Author Response File: Author Response.docx

Reviewer 2 Report


·         I would prefer if the abstract did not have so many abbreviations in it, as it is difficult to follow.

·         Conclusion of abstract: mention that prospective research is required.


·         Paragraph 1: This is not completely clear. Desire for sweet tastes and rejection of bitter tastes are innate. Taste preference can be further developed/overcome through exposure and familiarity. It is worth naming and explaining all the basic tastes, especially as you have chosen to asses “fatty” taste preference, which is not traditionally viewed as one of the five basic tastes.

·         Lines 69-75: “Various types and brands of formula milk products – in particular in different EU countries - offer a vast diversity of flavors which formula-fed infants learn 70 to prefer depending on the formula milk they were fed with. This has been found to influence taste preferences later in life [19,20]. Infant formulas might differ in protein, fat and carbohydrate composition and/or structure and these differences may in turn affect growth, health outcomes and taste preferences [21].” : Are you referring to standard infant formula or specialist infant formula (e.g. hydrolysed formula for cows’ milk allergy?. I would disagree that standard infant formula has a vast diversity of flavours – do you have evidence for this statement? Nutritional composition in Europe is also strictly governed by legislation. Please clarify or modify this text.

·         Lines 88-91: “Although research has shown that breastfeeding influences infant’s food acceptance [16,33-35], to our knowledge, no other studies have examined if it shapes taste preferences in later stages of 90 life.”: Please clarify somewhere in the introduction that you are referring to normal healthy developing infants, as  studies have taken place examining taste preferences in those fed specialised diets/formulas for medical conditions.


·         Line 145: “For the present analyses, the 145 preferences for sweet and fatty taste were used as proxy-indicator of unhealthy foods and bitter taste as proxy-indicator of healthy foods.” Please reference this statement. What about salty foods? It was stated in previous paragraph that the questionnaire would assess preference for sweet, fatty, salty and bitter.

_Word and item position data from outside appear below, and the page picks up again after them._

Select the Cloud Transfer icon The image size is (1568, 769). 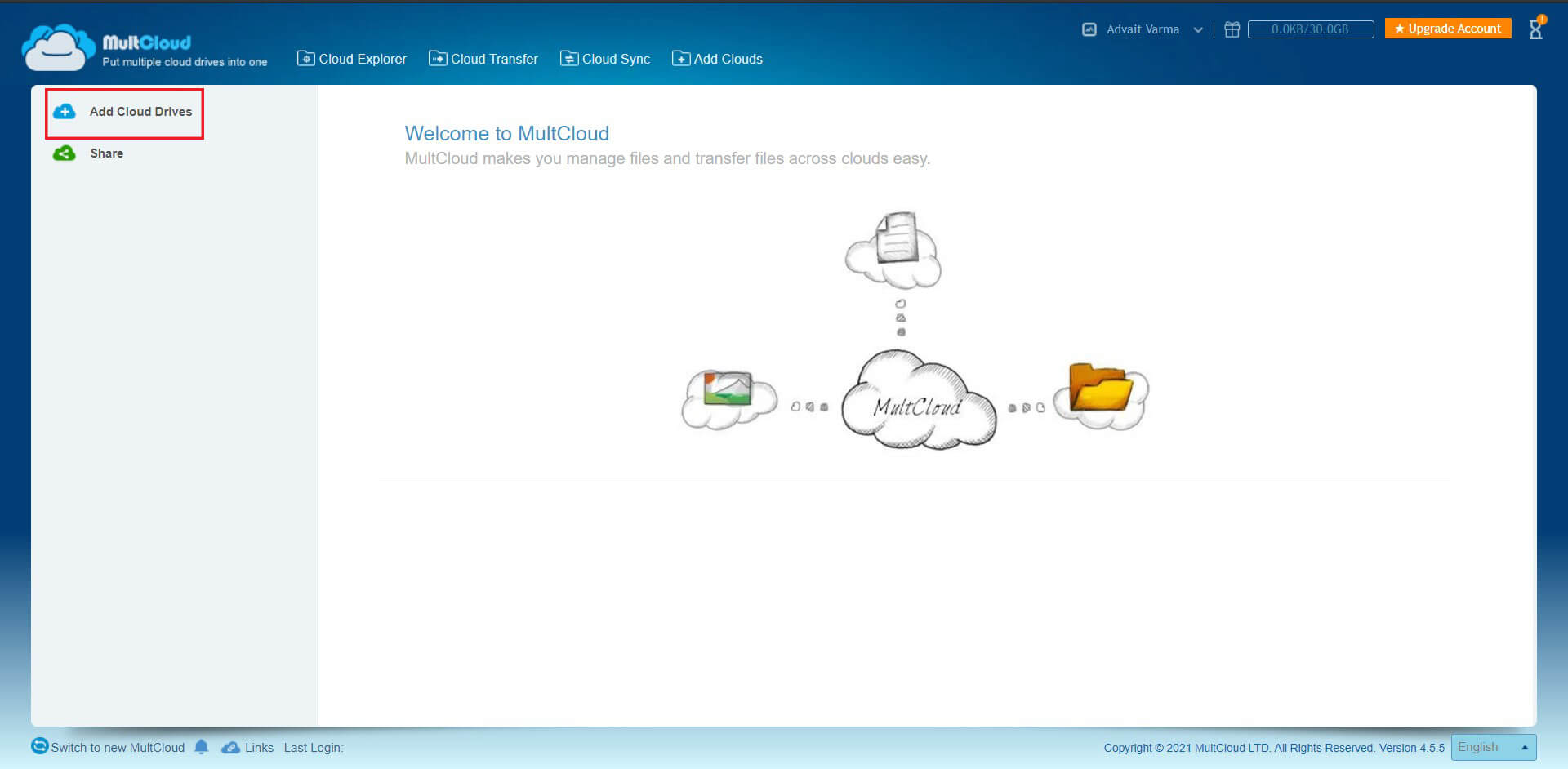pyautogui.click(x=439, y=58)
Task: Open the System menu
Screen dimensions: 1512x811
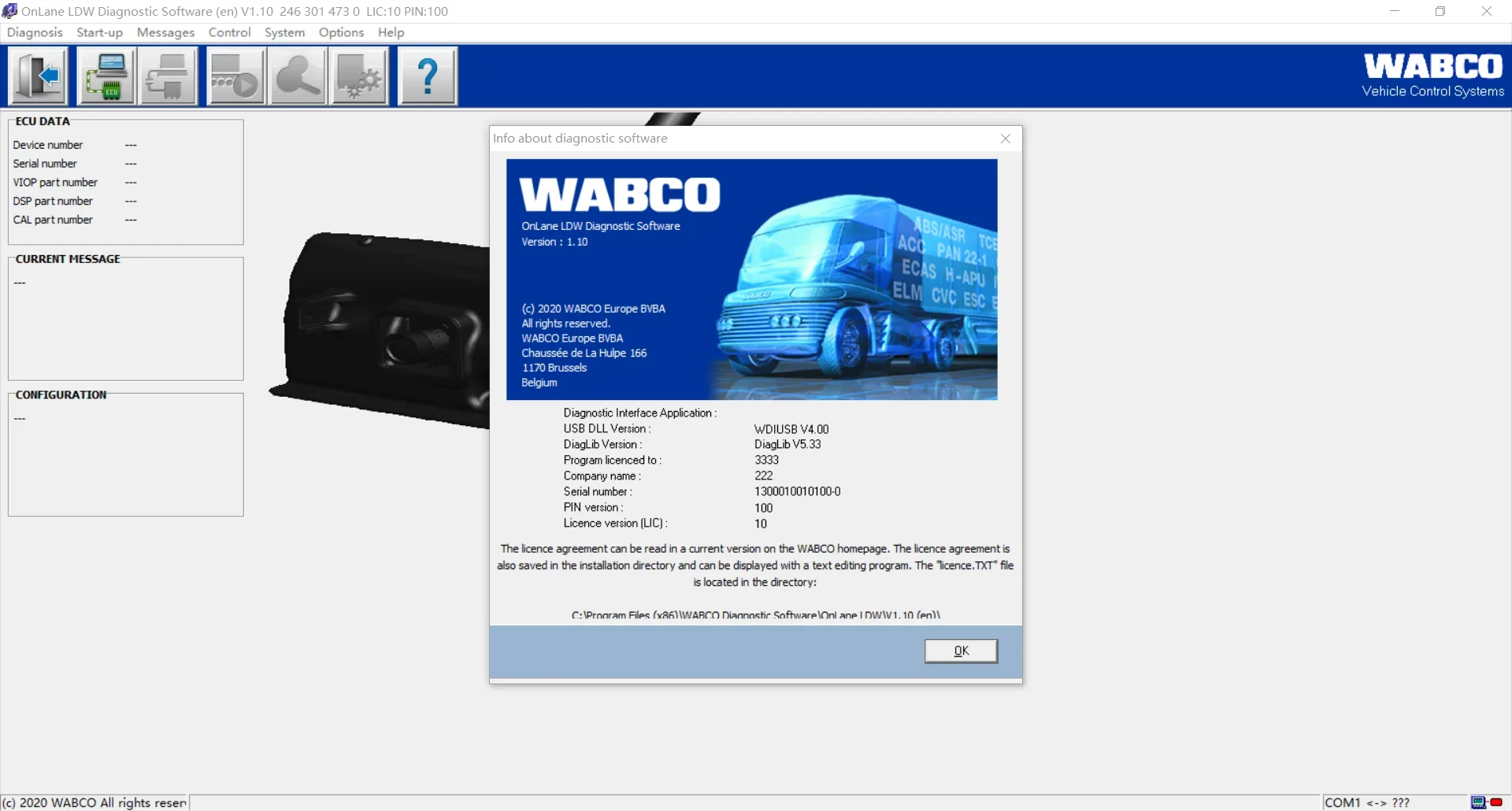Action: 284,32
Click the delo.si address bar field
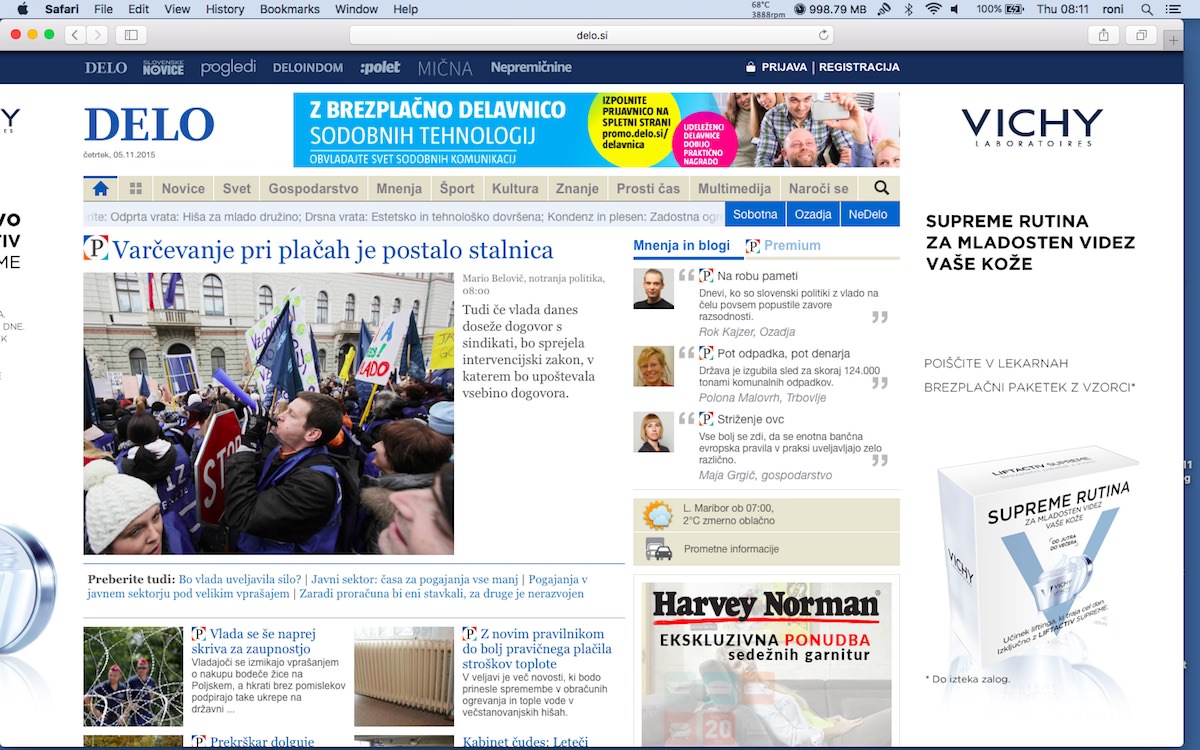 coord(592,35)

·         Also need to explain why you are not assessing umami or sour tastes.

·         Line 170: During the IDEFICS surveys (2007/2008 and 2009/2010) and the I.Family survey (2013/2014), mothers were asked to report on feeding strategies they chose during infancy and early stage of life of their children”: was this data collected prospectively or retrospectively ? It would be useful if the data collection processes were listed in chronological order, either in text or a flowchart.

·         Lines 240 and throughout the manuscript: “High fat” and “High sweet” – do not need capital H.

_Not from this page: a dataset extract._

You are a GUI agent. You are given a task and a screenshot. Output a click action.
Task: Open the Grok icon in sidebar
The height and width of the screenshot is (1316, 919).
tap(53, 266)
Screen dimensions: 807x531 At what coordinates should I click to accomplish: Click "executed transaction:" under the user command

·         Lines 336: “Thus, public health education programs should emphasize the role of food variety in shaping children’s preferences for bitter tasting foods in a long term and target mothers of low to medium socio-economic status in order to reduce their children’s preferences for high energy-dense foods”. Only mothers?! What about fathers and the extended family?

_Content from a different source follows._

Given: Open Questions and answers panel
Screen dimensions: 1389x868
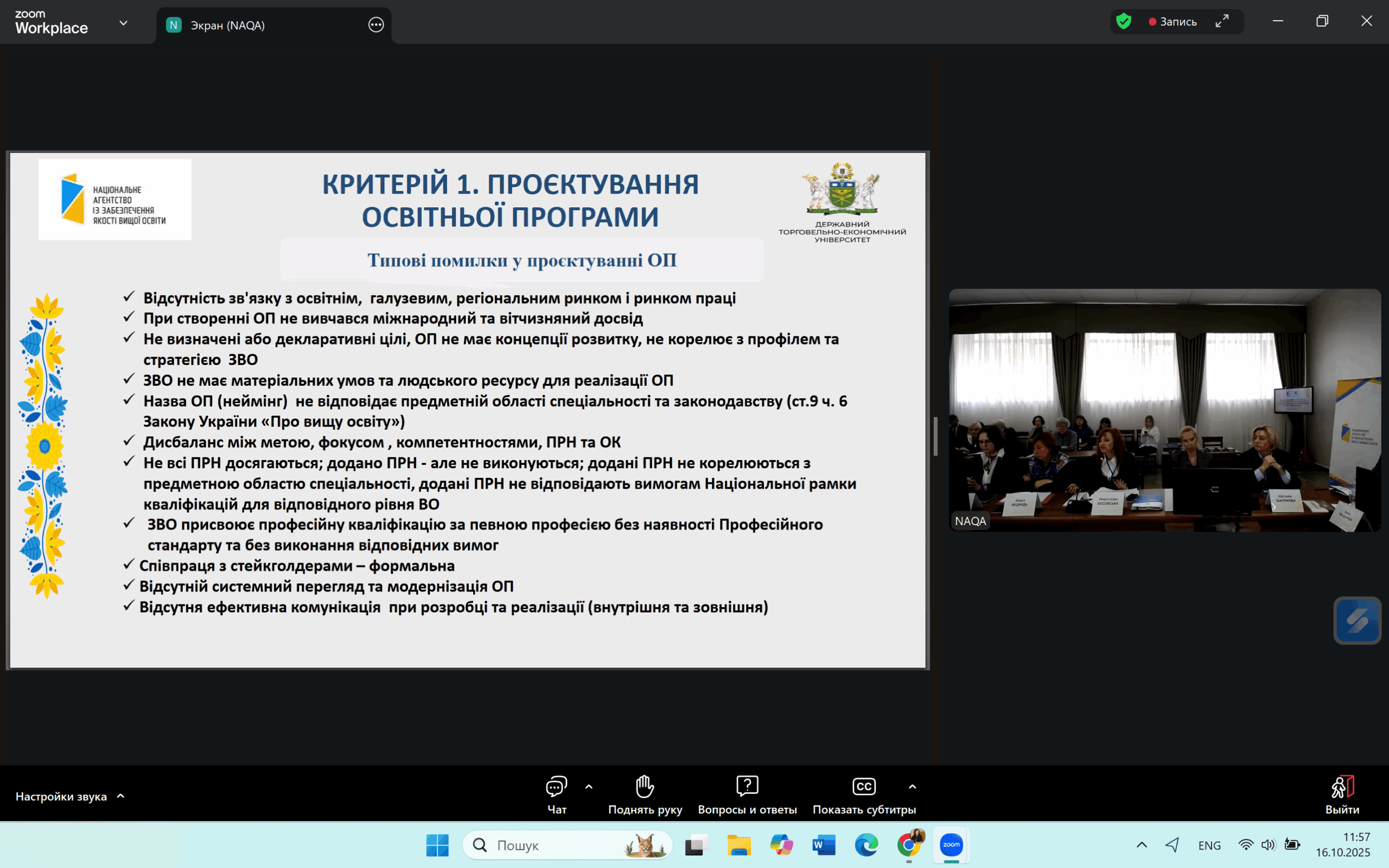Looking at the screenshot, I should coord(747,787).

·         Retrospective feeding data: highly subject to recall bias. Please read and refer to literature on this.

·         Please discuss the role of the maternal diet (during breastfeeding) and the families’ diet as influential factors on your results. You have not measured either of these, so this should be mentioned in the limitations section.

·         What was the attrition rate/dropout rate at each stage of the study? I don’t see this mentioned in the results or the discussion. A flowchart showing number of participants recruited at each stage would be beneficial.

Author Response

Dear Reviewer,

Please find attached our point-by-point responses.